╭──
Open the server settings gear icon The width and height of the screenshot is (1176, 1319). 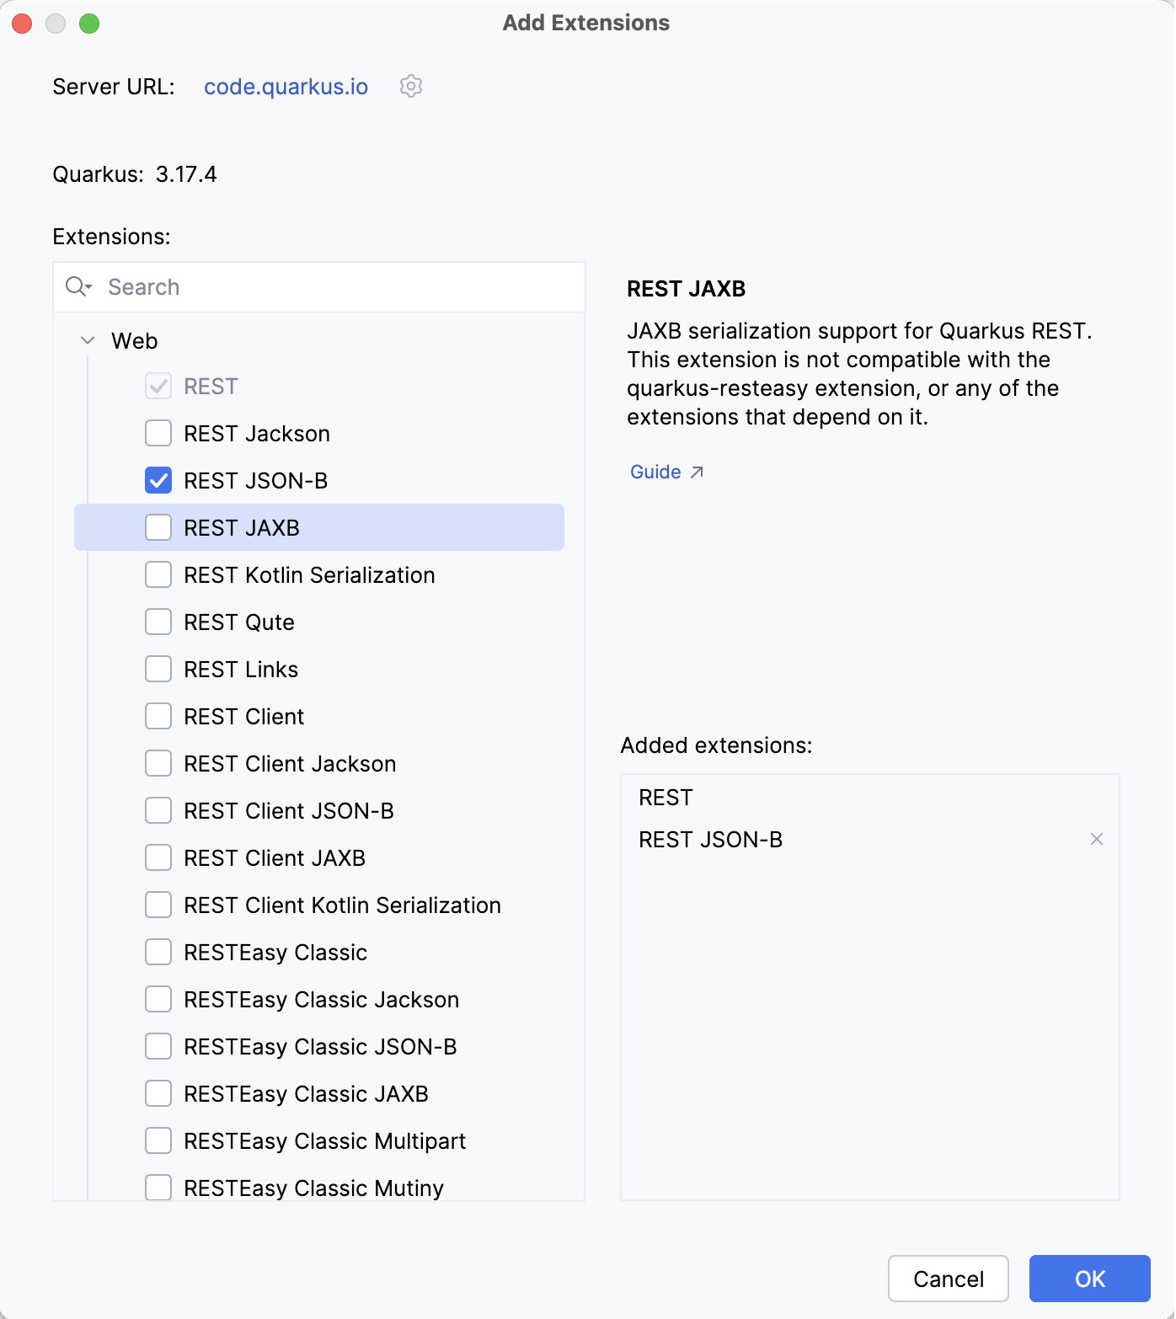[x=410, y=86]
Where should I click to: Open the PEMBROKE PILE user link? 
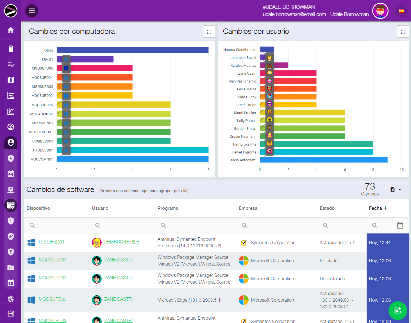pos(122,242)
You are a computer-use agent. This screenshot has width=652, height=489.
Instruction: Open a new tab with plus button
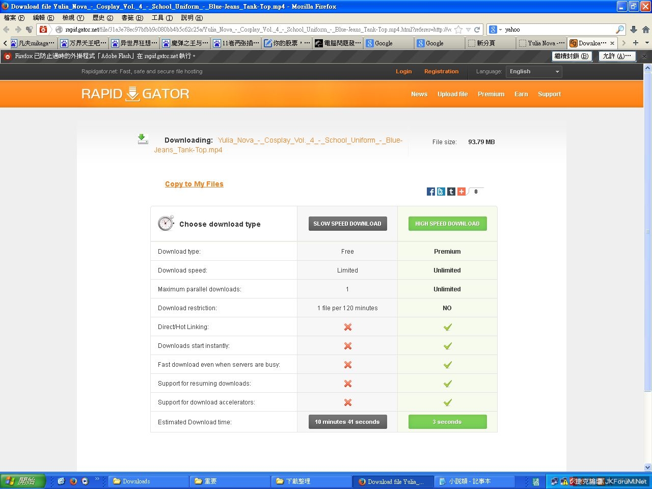click(635, 43)
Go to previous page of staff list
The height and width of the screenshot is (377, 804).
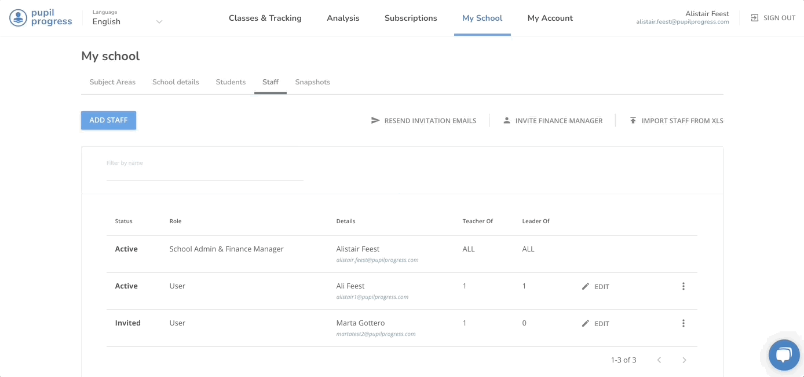pyautogui.click(x=659, y=360)
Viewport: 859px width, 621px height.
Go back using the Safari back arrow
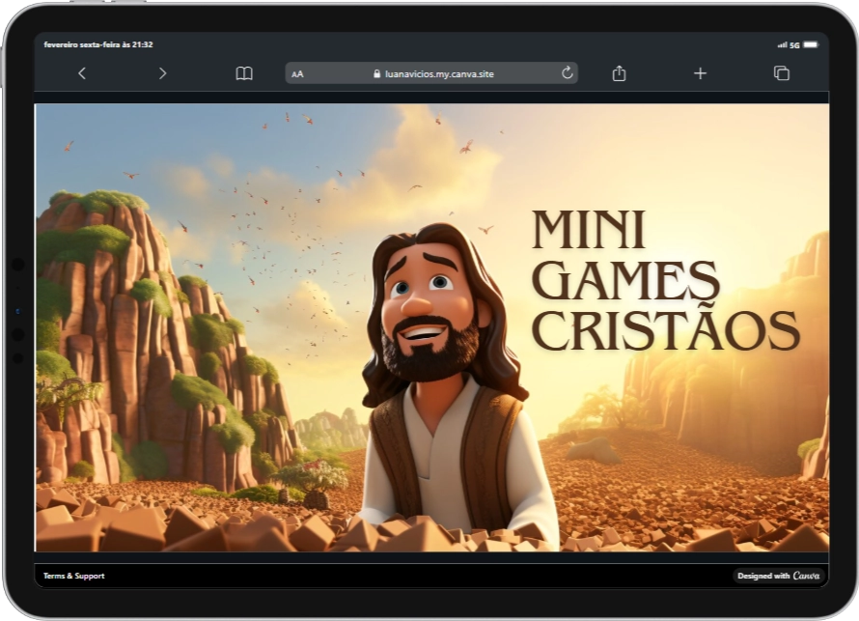[82, 73]
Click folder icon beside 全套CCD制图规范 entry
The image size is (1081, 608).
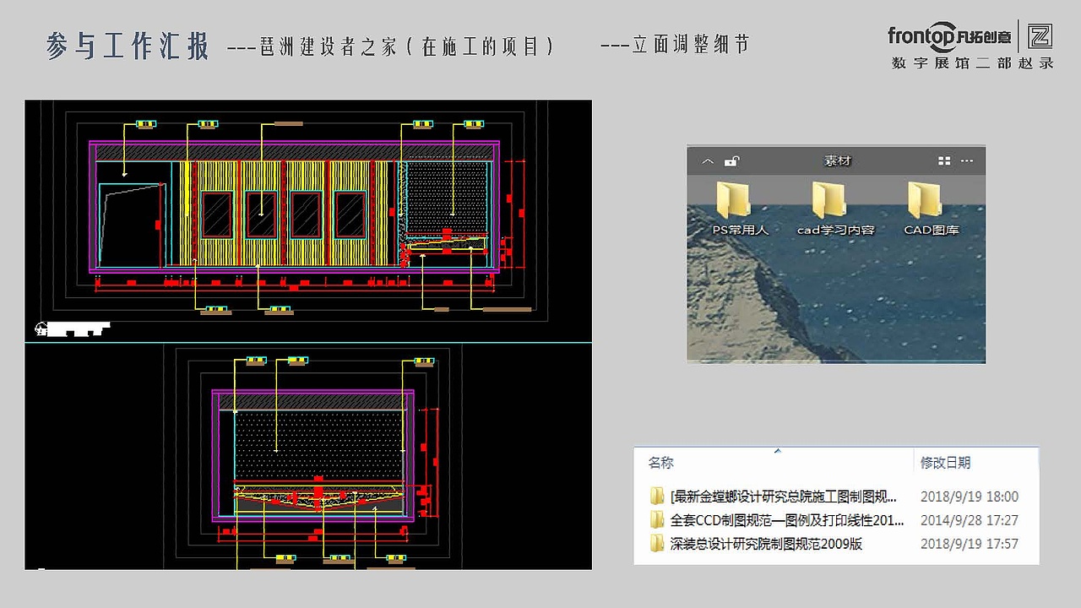(x=658, y=520)
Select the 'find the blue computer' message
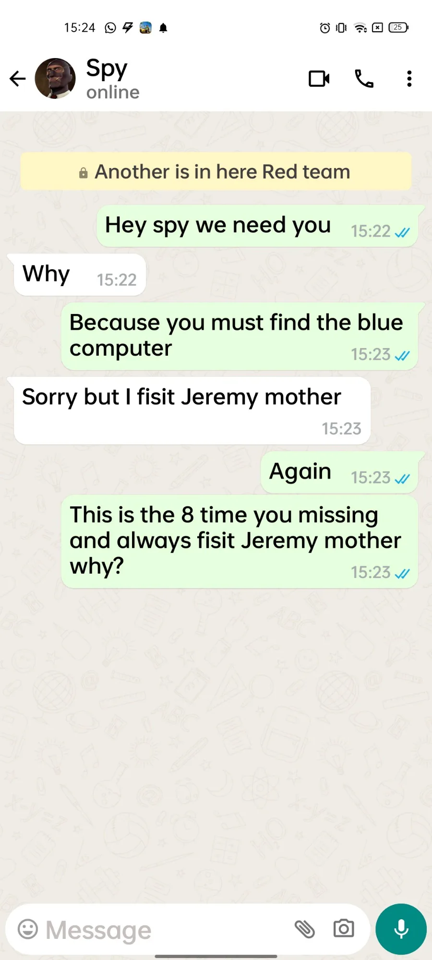The width and height of the screenshot is (432, 960). [240, 336]
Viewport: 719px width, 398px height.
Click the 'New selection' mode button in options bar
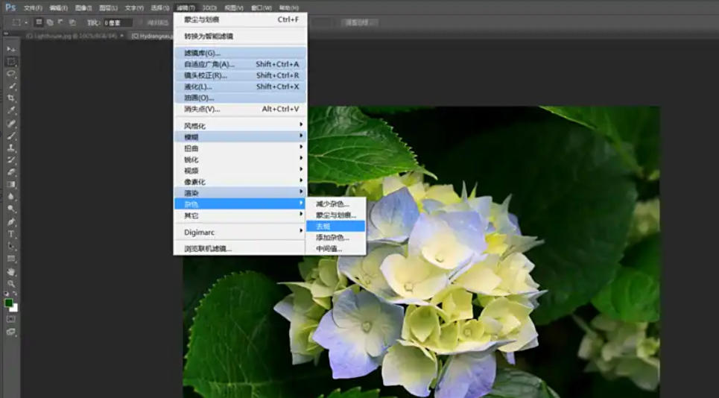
╰──
What you need to do:
An acceptable answer consists of the lines above from the one holding "Go to previous page of staff list" to the end of the data, repeated exactly and containing no pictures.

Reply:
Go to previous page of staff list
The height and width of the screenshot is (377, 804).
pyautogui.click(x=659, y=360)
Viewport: 859px width, 621px height.
Go back using the Safari back arrow
[82, 73]
Click folder icon beside 全套CCD制图规范 entry
The image size is (1081, 608).
(x=658, y=520)
Select the 'find the blue computer' message
The width and height of the screenshot is (432, 960). [240, 336]
Viewport: 719px width, 398px height.
Click the 'New selection' mode button in options bar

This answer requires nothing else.